== Consigna ==
Reanuda el texto sobre el Sr. Cestero a partir de su última oración.

=== Texto de la página ===

Do... mi... sol… la... sí.

     Como en las Fiestas galantes de Verlaine, Rosalinda, Lovelace y Pierrot son los héroes un poco tristes y muy humanos. Pero en este paíe de abanico una puñalada macula de sangre la suavidad de la seda y las empolvadas pelucas. Es Pierrot el impetuoso que «en un grito salvaje promulga su derecho al amor.»
     El Sr. Cestero pertenece a la brillante juventud sudamericana que busca en París anchos horizontes. Entre esta juventud florecen dos formas de arte: la cosmopolita y la local, la aborigen, la americana. Tal como las ha demarcado Valeny Larbaud en su bello estudio sobre La influencia francesa en las literaturas de lengua castellana (5).

=== Datos en estudio ===

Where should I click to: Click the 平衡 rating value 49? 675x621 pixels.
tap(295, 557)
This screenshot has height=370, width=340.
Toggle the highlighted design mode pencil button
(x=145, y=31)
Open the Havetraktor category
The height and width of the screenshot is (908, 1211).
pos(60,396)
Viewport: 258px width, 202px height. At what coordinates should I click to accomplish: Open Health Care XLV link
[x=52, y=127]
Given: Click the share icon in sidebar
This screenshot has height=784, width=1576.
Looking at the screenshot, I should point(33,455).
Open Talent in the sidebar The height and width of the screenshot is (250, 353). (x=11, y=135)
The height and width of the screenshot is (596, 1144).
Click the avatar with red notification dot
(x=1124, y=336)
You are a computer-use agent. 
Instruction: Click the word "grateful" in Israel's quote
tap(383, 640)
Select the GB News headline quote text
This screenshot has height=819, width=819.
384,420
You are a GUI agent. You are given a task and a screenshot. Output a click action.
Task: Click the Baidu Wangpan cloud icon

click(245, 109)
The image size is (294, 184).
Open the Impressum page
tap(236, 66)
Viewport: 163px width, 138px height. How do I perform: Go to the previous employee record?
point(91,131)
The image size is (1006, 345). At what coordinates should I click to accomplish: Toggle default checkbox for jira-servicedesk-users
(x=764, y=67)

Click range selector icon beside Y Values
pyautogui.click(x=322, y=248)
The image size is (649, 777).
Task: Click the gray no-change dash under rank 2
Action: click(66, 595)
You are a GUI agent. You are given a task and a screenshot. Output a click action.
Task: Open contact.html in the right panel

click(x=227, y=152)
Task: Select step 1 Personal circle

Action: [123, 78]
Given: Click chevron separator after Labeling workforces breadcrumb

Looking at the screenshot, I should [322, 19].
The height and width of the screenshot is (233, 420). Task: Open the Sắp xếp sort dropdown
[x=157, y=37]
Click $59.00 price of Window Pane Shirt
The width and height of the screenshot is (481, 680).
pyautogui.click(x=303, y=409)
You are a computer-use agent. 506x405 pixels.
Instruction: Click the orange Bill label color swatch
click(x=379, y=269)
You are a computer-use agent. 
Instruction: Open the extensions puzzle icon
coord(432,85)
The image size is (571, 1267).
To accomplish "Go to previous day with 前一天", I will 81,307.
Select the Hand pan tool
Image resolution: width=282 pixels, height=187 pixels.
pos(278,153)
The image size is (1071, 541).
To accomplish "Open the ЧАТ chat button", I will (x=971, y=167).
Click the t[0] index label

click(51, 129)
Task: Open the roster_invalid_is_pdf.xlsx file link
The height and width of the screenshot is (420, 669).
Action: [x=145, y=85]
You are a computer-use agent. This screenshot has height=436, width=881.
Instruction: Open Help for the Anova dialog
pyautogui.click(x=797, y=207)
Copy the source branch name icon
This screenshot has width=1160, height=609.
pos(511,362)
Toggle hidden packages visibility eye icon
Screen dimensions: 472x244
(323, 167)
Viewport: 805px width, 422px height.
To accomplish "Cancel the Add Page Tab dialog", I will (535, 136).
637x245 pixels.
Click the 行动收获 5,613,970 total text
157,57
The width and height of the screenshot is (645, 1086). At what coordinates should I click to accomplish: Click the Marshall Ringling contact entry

===

== Respuesta escrita ==
Yo quisiera que esta juventud explotase las bellezas naturales de la tierra donde una mañana memorable desembarcaron los hombres blancos, haciendo arte para todos los tiempos. En Santo Domingo, de donde es el Sr. Cestero, hay jóvenes que como los hermanos Henríquez Ureña luchan y trabajan. ¡Así sus esfuerzos se vean coronados por la vida perdurable de sus obras! Dennos a conocer las Antillas, porque de ese conocimiento siempre le seremos deudores.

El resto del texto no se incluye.